• _What you should do_: Everything from the line containing "The height and width of the screenshot is (896, 1344)." through the last line of the material must be restated word for word, and only that.

• _Supplied material_:
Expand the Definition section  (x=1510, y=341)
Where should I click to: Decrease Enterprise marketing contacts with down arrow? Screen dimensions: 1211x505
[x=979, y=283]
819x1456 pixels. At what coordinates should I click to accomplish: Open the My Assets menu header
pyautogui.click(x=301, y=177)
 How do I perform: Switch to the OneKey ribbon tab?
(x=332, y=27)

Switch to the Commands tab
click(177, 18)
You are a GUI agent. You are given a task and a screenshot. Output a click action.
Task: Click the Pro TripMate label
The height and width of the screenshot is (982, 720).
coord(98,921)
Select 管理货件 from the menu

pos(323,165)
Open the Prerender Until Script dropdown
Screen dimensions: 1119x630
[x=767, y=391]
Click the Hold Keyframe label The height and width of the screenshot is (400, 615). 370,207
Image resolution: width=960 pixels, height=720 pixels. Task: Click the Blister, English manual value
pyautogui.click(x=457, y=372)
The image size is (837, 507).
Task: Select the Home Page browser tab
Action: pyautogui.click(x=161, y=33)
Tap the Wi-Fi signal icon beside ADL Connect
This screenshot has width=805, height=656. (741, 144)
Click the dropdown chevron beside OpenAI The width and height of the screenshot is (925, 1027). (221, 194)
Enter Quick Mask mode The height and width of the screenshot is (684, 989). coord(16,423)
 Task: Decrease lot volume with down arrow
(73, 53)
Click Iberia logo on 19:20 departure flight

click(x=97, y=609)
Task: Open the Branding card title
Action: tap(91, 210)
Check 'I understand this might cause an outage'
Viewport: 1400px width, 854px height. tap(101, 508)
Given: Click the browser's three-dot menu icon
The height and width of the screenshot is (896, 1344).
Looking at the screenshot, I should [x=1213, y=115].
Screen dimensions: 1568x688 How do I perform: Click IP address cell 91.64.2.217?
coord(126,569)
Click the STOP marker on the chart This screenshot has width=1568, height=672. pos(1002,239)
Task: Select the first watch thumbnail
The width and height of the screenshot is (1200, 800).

• _Task result_:
The height and width of the screenshot is (896, 1344).
Looking at the screenshot, I should [x=1213, y=115].
Screen dimensions: 1568x688 How do I perform: Click IP address cell 91.64.2.217?
coord(126,569)
Click the STOP marker on the chart This screenshot has width=1568, height=672. pos(1002,239)
Task: Select the first watch thumbnail
The width and height of the screenshot is (1200, 800).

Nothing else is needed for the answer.